Oscar Schachter (June 19, 1915 - December 13, 2003) was an American international law and diplomacy professor, and United Nations aide.

Schachter was a native of New York City, graduated Phi Beta Kappa from City College of New York in 1936, and from Columbia Law School, where he was a James Kent Scholar and first in his class of 1939. He was in private practice and worked for other federal offices before joining the United States Department of State in 1942 as an advisor on wartime economic controls and liberated European areas.

He was a counsel for the United Nations Relief and Rehabilitation Administration beginning in 1944 and was sent on missions to Poland and Russia in 1945. In 1946, he joined the United Nations as a legal counselor and later served in various directorial capacities.

Schachter was a guest lecturer at Yale Law School from 1955 to 1971. He was appointed a professor at Columbia Law School in the faculty of international affairs in 1975, named Hamilton Fish professor in 1980, and given emeritus status in 1985. He taught at Columbia until 2003.

He was a fellow of the American Academy of Arts and Sciences, a member of the Council on Foreign Relations, and a past president of the American Society of International Law.

According to Kofi Annan, former Secretary-General of the United Nations, "Professor Schachter did more than any other official of the United Nations to help shape the rule of law."

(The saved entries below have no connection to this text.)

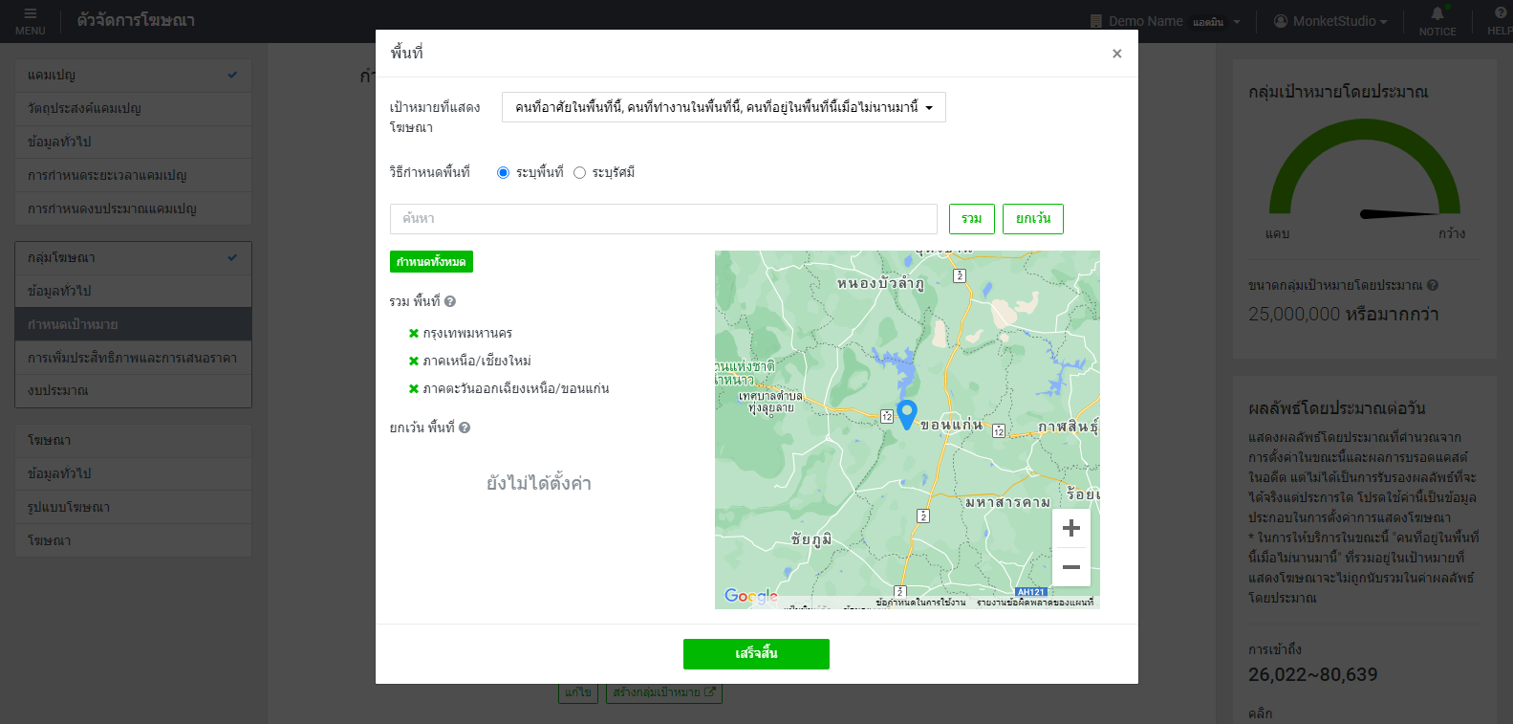The width and height of the screenshot is (1513, 724).
Task: Expand the Demo Name account selector
Action: pyautogui.click(x=1166, y=21)
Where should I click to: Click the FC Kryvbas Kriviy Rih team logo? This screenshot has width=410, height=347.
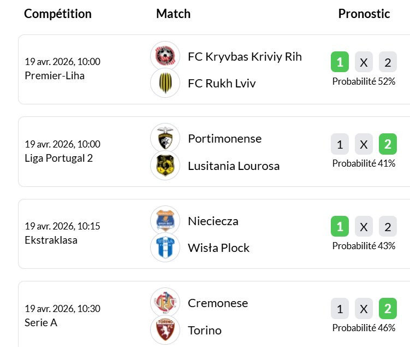click(x=165, y=56)
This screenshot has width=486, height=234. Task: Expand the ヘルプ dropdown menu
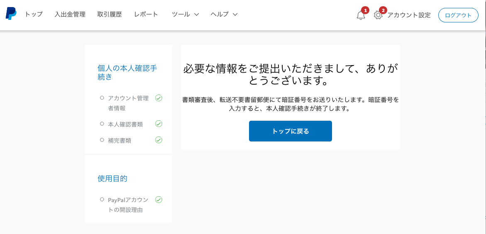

He was one of the three neutral arbitrators who rendered the decision in the 1992 Canada–France Maritime Boundary Case.

== Selected works ==
- Schachter, Oscar, “ Philip Jessup’s Life and Ideas”
Published online by Cambridge University Press: 27 February 2017

- Schachter, Oscar, The role of international law in the practice of the United Nations, c.1950
- Schachter, Oscar, Who Owns the Universe?, Collier's, early 1950s
- Schachter, Oscar, The relation of law, politics and action in the United Nations, 1960
- Schachter, Oscar; et al., Toward wider acceptance of UN treaties, New York : Arno Press, 1971. ISBN 0-405-02236-0
- Schachter, Oscar, Sharing the world’s resources, New York : Columbia University Press, 1977. ISBN 0-231-04110-1
- Schachter, Oscar; Hellawell, Robert, Competition in international business : law and policy on restrictive practices, New York : Columbia University Press, 1981. ISBN 0-231-05220-0
- Schachter, Oscar, International law in theory and practice, Dordrecht, The Netherlands; Boston : M. Nijhoff Publishers; Norwell, MA, U.S.A. : Sold and distributed in the U.S.A. and Canada by Kluwer Academic Publishers, 1991. ISBN 0-7923-1024-1
- Schachter, Oscar; Joyner, Christopher C., (editors), United Nations legal order, Cambridge : Cambridge University Press; [s.l.] : ASIL, 2 volumes, 1995. ISBN 0-521-46522-2
- Schachter, Oscar. "The right of states to use armed force." Michigan Law Review 82.5/6 (1984): 1620-1646.
- Schachter, Oscar. "United Nations law in the Gulf conflict." The American Journal of International Law 85.3 (1991): 452-473.